Osmanlı'nın ilk kuruluşuna hakim olan anlayışın Türkmenlere dayandığını, Osmanlı yönetiminin kendi kurucu unsurları olarak Türkmenleri, Alevî-İslâm inancından insanları ilk başlarda nasıl desteklediklerini, onların ibadet ettikleri mekânlara nasıl saygılı davrandıklarını, Arap İslâm anlayışının ülkeye hakim olmasından sonraysa, nasıl dışlandıklarını, Osmanlı'nın kendi resmi tarihini de yansıtan, Osmanlı belgelerinden anlamış oluyoruz.
1826 yılında Kızıldeli yakınında Tatar Pınarı mevkiinde "Muharrem Matemi" için toplanmaya gelenlerin tutuklanma kararını, İstanbul'da yapıldığı gibi bir uygulamanın buralarda da yapıldığını görüyoruz. Bu çalışmada tekkelerin maddi imkânlarının yanı sıra, Osmanlı'nın Bektâşîliğe kuruluşundakinin aksine önyargılı bakışının sonuçları belgeler ışığında görülmektedir.
Kızıldeli (Seyyid Ali Sultan) Dergâhı kapandıktan sonra, dergaha bağlı insanların inançlarını bütün baskılara rağmen günümüze kadar yaşattıklarını görüyoruz.

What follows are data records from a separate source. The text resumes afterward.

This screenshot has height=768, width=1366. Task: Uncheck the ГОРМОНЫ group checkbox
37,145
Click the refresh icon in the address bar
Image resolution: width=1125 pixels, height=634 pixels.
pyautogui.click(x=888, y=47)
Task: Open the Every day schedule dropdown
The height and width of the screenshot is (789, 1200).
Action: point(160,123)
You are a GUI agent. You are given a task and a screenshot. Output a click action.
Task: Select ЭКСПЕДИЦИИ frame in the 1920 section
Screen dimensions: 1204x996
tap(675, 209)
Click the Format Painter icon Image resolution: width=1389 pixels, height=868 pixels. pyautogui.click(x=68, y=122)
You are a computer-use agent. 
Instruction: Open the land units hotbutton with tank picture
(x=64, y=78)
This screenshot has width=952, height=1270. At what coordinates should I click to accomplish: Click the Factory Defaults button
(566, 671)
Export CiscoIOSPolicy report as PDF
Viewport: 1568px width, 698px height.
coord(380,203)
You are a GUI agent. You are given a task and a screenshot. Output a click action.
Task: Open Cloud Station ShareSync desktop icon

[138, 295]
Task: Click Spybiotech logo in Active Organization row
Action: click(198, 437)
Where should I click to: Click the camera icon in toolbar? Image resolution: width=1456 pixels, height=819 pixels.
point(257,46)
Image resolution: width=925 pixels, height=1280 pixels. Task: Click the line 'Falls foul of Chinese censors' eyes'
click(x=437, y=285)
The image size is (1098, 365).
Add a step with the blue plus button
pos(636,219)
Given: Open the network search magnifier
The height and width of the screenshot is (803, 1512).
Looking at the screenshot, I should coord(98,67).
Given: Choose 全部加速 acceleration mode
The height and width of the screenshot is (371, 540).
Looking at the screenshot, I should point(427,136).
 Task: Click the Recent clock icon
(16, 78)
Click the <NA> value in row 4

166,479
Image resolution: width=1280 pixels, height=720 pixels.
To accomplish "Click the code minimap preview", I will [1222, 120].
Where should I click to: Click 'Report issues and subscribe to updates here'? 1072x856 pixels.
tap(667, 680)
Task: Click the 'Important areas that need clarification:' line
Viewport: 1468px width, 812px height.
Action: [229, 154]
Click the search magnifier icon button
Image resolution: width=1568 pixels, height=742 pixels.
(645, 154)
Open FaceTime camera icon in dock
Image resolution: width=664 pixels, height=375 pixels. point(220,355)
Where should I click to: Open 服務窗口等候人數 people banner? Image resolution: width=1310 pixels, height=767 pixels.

1945/1947 yılları arasında Yunan gerillalarından dolayı tam anlamıyla bölgede bir kaos yaşanmış. Özellikle Karakaçanlar adı verilen Yunanlı çobanlar tekke civarındaki köylere baskınlar yapmış, erkekleri öldürmüşler. Kızıldeli'den göç etmiş olanlar Uzunköprü'de Kavak mahallesine, Muratlı'da Yeniköy, İstanbul'da Firuzköy, Avcılar, Gaziosmanpaşa ve Zeytinburnu'na yerleşmiştir ve inançlarını yaşamaya devam etmektedirler. Ayrıca Bursa İsmetiye, Atıcılar, Uzunköprü Yeniköy, Umurca, Beyköy, Kırklareli İslâmbey köyü, Silivri Ortaköy'de Kızıldeli süreğine mensup insanlar bulunmakta: bunlar, dini hizmetlerini de Lütfü Akyurt Baba'dan görmektedirler.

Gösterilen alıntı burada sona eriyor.